==== Entries shown ====

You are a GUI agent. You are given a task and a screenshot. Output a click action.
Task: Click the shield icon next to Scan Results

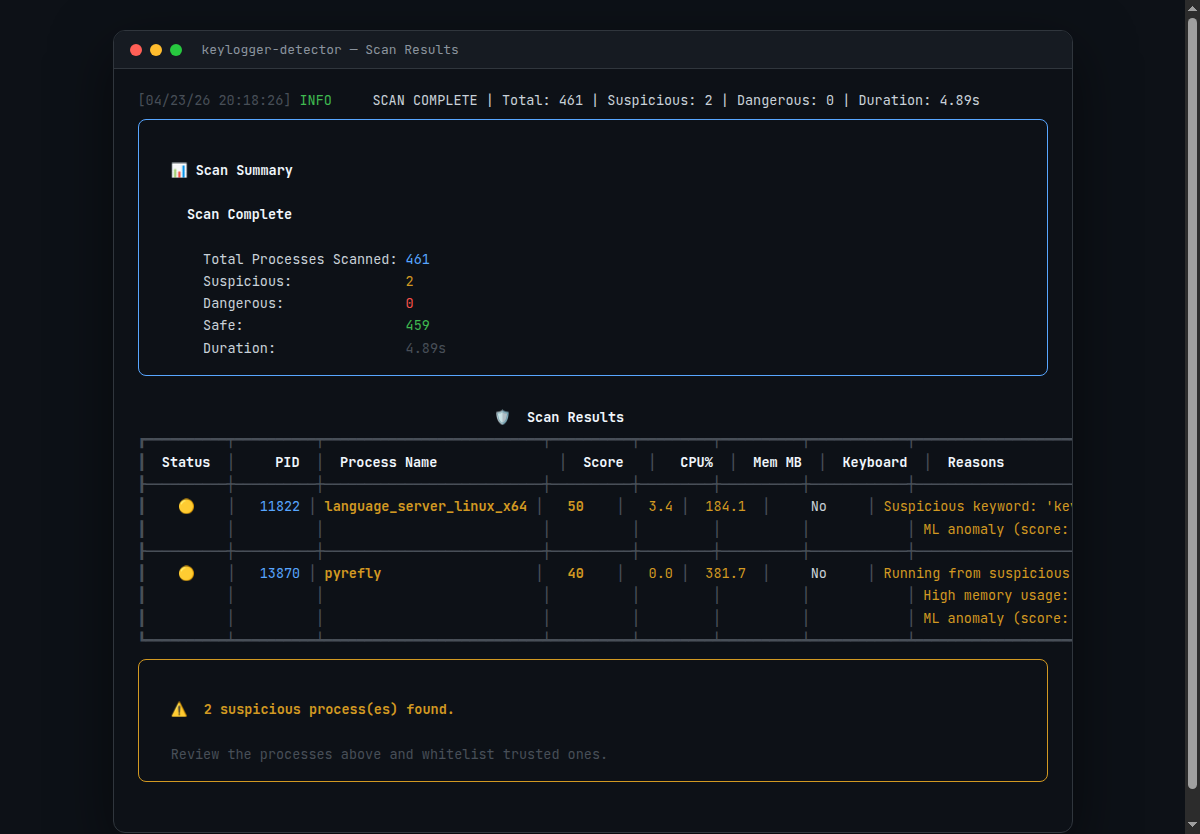coord(502,417)
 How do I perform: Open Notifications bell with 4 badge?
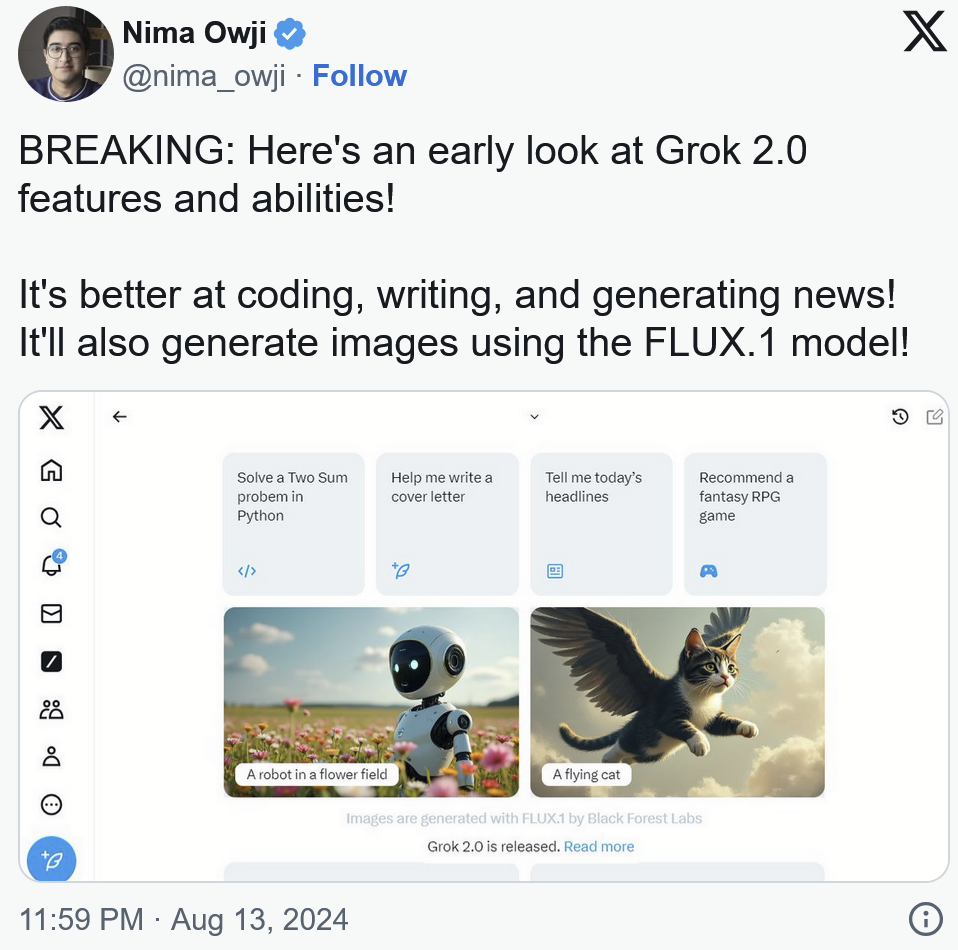pos(52,563)
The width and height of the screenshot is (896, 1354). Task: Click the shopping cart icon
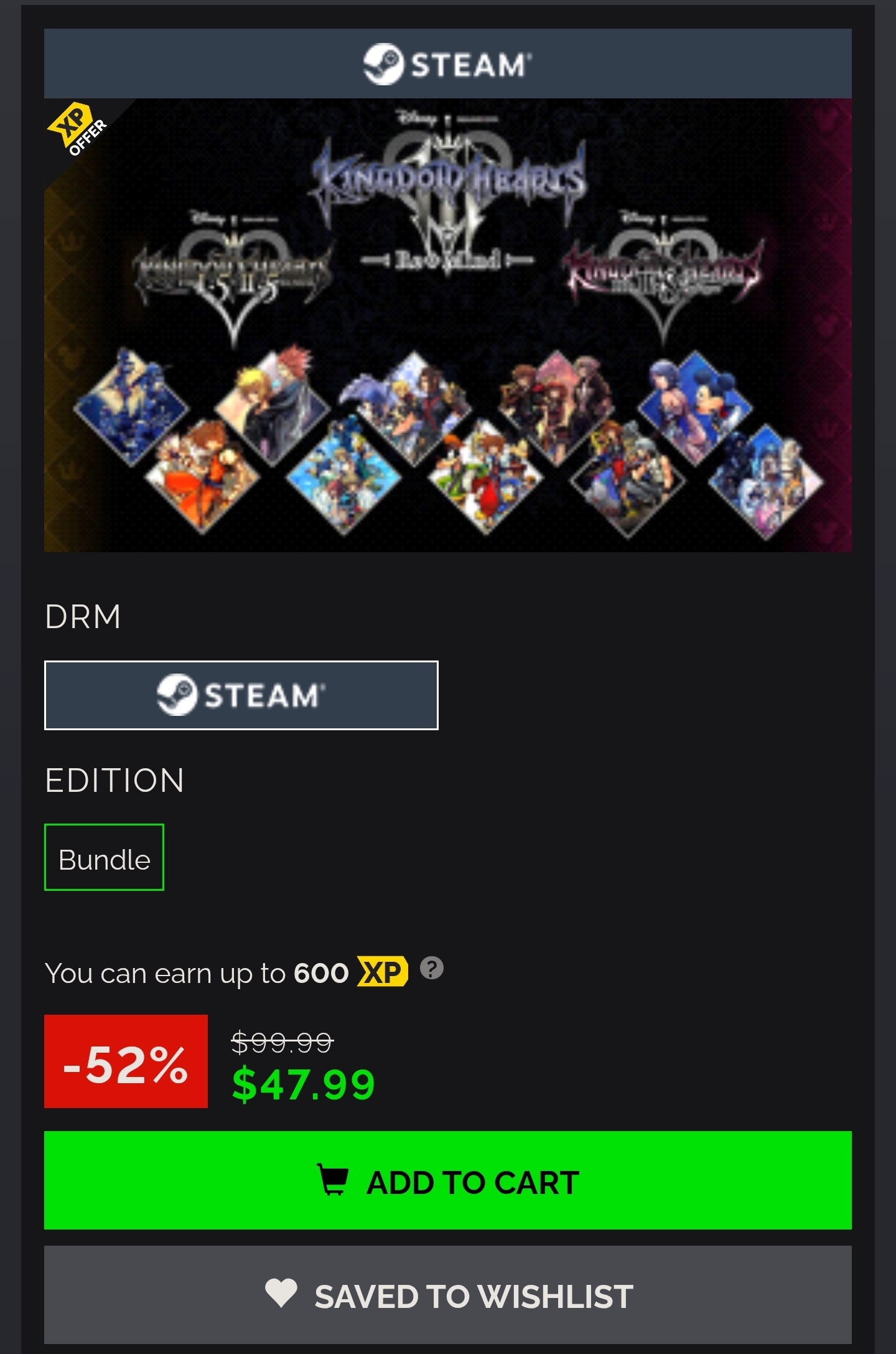tap(333, 1180)
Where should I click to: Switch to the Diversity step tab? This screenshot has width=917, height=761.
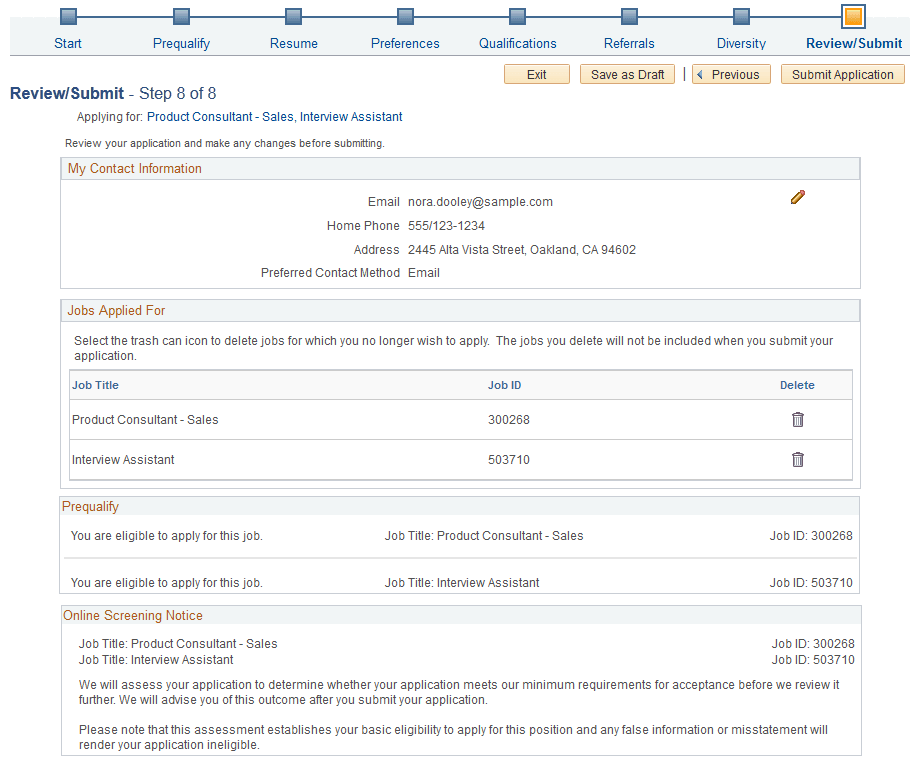coord(740,43)
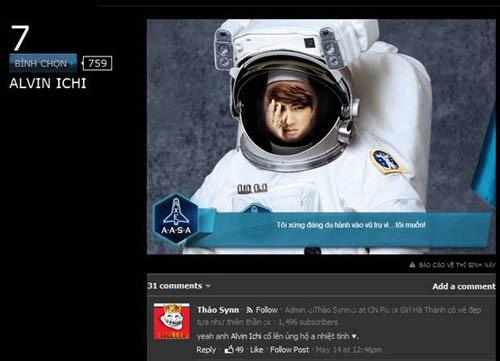Report this contestant via Báo cáo link
The width and height of the screenshot is (500, 361).
[457, 265]
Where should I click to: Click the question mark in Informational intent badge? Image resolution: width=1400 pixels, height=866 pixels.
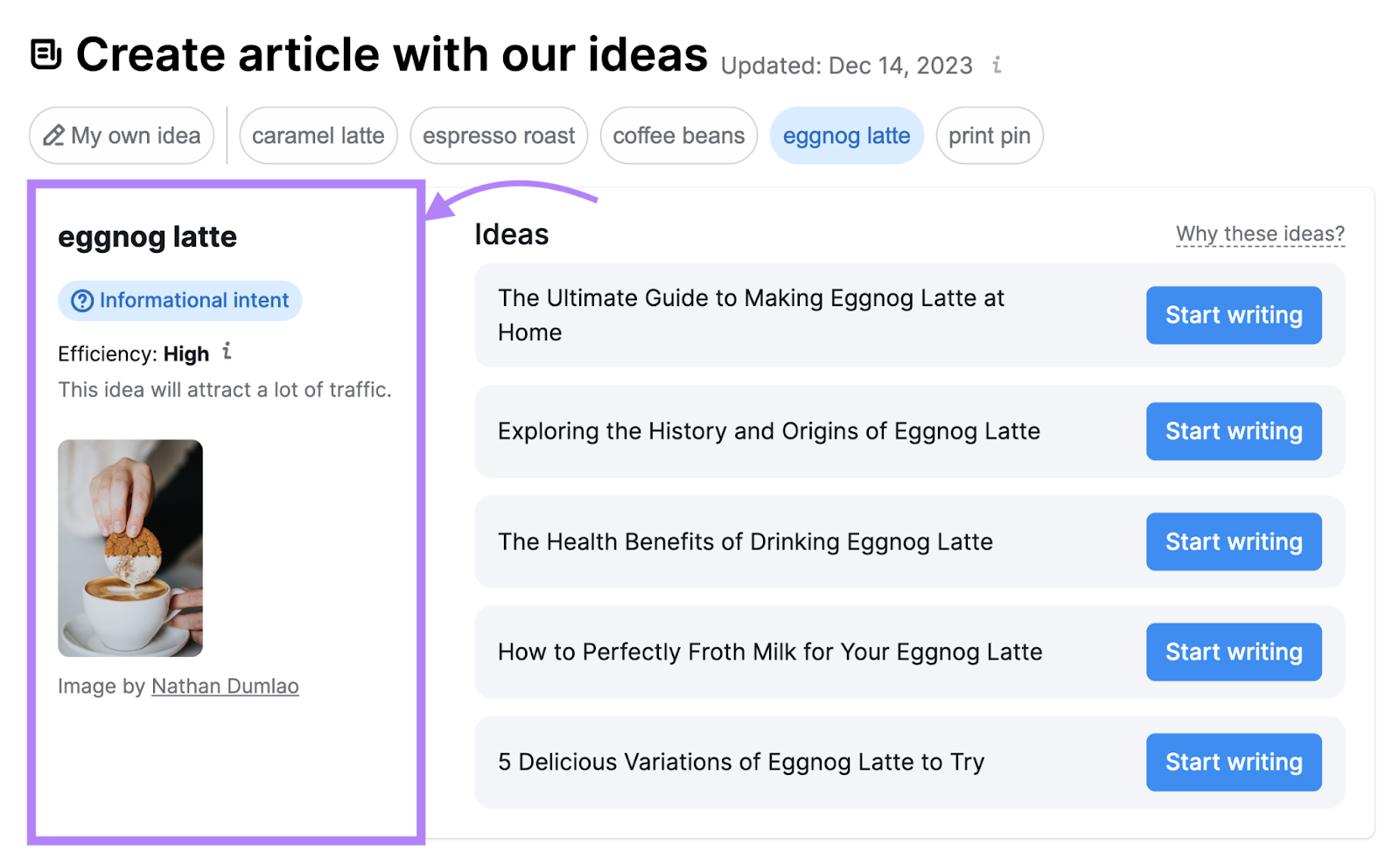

====

Exercise brief | Can the entries above be repeated exactly, without their pictures?

Reply to the exercise |
You are a GUI agent. You are given a task and a screenshot. Output a click action.
Task: Click the shield icon next to Scan Results

coord(502,417)
 How do I perform: Open Notifications bell with 4 badge?
pos(52,563)
The width and height of the screenshot is (896, 1354). Task: Click the shopping cart icon
tap(333, 1180)
Where should I click to: Switch to the Diversity step tab? This screenshot has width=917, height=761.
coord(740,43)
Report this contestant via Báo cáo link
The width and height of the screenshot is (500, 361).
[457, 265]
Where should I click to: Click the question mark in Informational intent badge? Image resolution: width=1400 pixels, height=866 pixels.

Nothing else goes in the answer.